Manipulatives Bridge the Real World and the Mathematical World
Understanding and applying abstract mathematical concepts is not always easy, especially for younger students. Manipulatives provide a tangible and visible tool for learning abstract concepts—being able to hold and feel a three-dimensional item in their hands creates an understanding that two-dimensional pictures and videos can’t provide. While using physical objects, students can create a step-by-step process that allows them to actually see an abstract problem in stages, so they can more easily understand.

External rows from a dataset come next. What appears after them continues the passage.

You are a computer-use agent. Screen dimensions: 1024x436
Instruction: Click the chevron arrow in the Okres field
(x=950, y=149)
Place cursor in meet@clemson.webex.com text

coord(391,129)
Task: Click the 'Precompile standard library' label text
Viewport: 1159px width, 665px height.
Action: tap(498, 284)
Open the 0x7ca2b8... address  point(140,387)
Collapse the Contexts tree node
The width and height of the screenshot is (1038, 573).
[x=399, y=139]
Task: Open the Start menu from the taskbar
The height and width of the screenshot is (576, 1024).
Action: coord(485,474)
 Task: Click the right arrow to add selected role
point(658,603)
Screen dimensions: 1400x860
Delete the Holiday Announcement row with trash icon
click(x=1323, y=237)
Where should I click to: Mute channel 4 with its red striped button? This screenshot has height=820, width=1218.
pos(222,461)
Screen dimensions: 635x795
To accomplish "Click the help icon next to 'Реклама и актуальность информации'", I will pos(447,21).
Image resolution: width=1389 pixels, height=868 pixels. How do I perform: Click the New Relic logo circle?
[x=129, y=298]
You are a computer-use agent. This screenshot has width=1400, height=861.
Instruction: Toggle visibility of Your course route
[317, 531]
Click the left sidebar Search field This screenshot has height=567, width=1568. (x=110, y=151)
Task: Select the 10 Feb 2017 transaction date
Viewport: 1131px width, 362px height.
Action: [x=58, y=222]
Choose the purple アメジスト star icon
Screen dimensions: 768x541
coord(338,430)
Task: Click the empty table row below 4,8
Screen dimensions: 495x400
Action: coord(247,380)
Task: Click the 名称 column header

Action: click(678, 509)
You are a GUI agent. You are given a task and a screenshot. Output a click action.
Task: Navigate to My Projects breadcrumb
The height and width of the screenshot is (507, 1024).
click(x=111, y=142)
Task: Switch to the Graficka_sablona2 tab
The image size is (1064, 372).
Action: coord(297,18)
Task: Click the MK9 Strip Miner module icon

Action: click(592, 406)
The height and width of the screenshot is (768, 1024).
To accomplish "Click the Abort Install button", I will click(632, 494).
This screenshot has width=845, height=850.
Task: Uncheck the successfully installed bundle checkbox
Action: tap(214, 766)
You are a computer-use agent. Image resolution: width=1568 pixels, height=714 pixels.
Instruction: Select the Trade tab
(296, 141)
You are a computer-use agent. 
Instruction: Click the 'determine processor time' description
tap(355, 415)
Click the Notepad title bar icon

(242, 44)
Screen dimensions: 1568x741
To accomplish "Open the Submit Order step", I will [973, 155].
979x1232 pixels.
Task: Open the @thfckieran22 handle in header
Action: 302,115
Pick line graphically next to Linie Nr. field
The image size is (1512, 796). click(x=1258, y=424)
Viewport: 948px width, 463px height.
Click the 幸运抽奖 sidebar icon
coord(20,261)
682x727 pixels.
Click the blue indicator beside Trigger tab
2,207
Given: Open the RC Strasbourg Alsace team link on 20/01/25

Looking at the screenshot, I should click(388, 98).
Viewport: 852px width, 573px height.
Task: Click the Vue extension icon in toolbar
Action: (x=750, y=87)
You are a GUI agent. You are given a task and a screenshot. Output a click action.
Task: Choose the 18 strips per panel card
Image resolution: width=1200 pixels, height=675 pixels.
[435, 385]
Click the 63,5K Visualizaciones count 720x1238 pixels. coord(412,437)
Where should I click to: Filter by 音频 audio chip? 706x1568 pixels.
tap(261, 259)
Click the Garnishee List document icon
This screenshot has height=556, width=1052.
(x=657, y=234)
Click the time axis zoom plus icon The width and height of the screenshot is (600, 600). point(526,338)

Manipulatives help students develop conceptual understanding by representing ideas in multiple ways; with manipulatives, students can stack and arrange items quickly in a variety of ways. They also provide opportunities for students to test their ideas, communicate their thinking, and enhance the students’ ability to reason. Through experimentation with manipulatives, students learn to use their deductive reasoning skills to find out what works and what doesn’t, which allows for failure in a non-threatening way. Students can learn methods that provide the correct answers to math problems while discovering those that don’t work through a process of trial and error.
Manipulatives Can be Used in Conjunction with Other Materials
While manipulatives can be used alone, they are more effective when used in conjunction with other learning tools. Textbooks, videos, and pictures are just a few of the materials that can be used alongside manipulatives to increase their effectiveness. Working with physical objects while listening to a teacher’s instructions or watching a video will help the students stay focused. Using a combination of materials and teaching methods will help reach visual, auditory, and kinesthetic learners. It’s important to remember that incorporating manipulatives into a lesson and using a variety of teaching methods normally takes more planning and organization than teaching from a textbook or using manipulatives alone.
Manipulatives Are Appropriate for All Ages and Grade Levels
Some educators may mistakenly believe that manipulatives are only effective for younger children or special needs intervention, but that isn’t the case. Manipulatives can be used not only for simple tasks such as ordering and distinguishing patterns, but also for exploring spatial relationships and complex problem-solving. Older students studying more difficult subjects such as algebra and geometry can benefit from working with a variety of concrete objects. Time spent with manipulatives and model-based lessons at any level builds student confidence and increases their ability to apply skills in a real-world situation. Students should be offered a wide selection of manipulatives that can be used throughout the day to facilitate learning and make mathematical connections.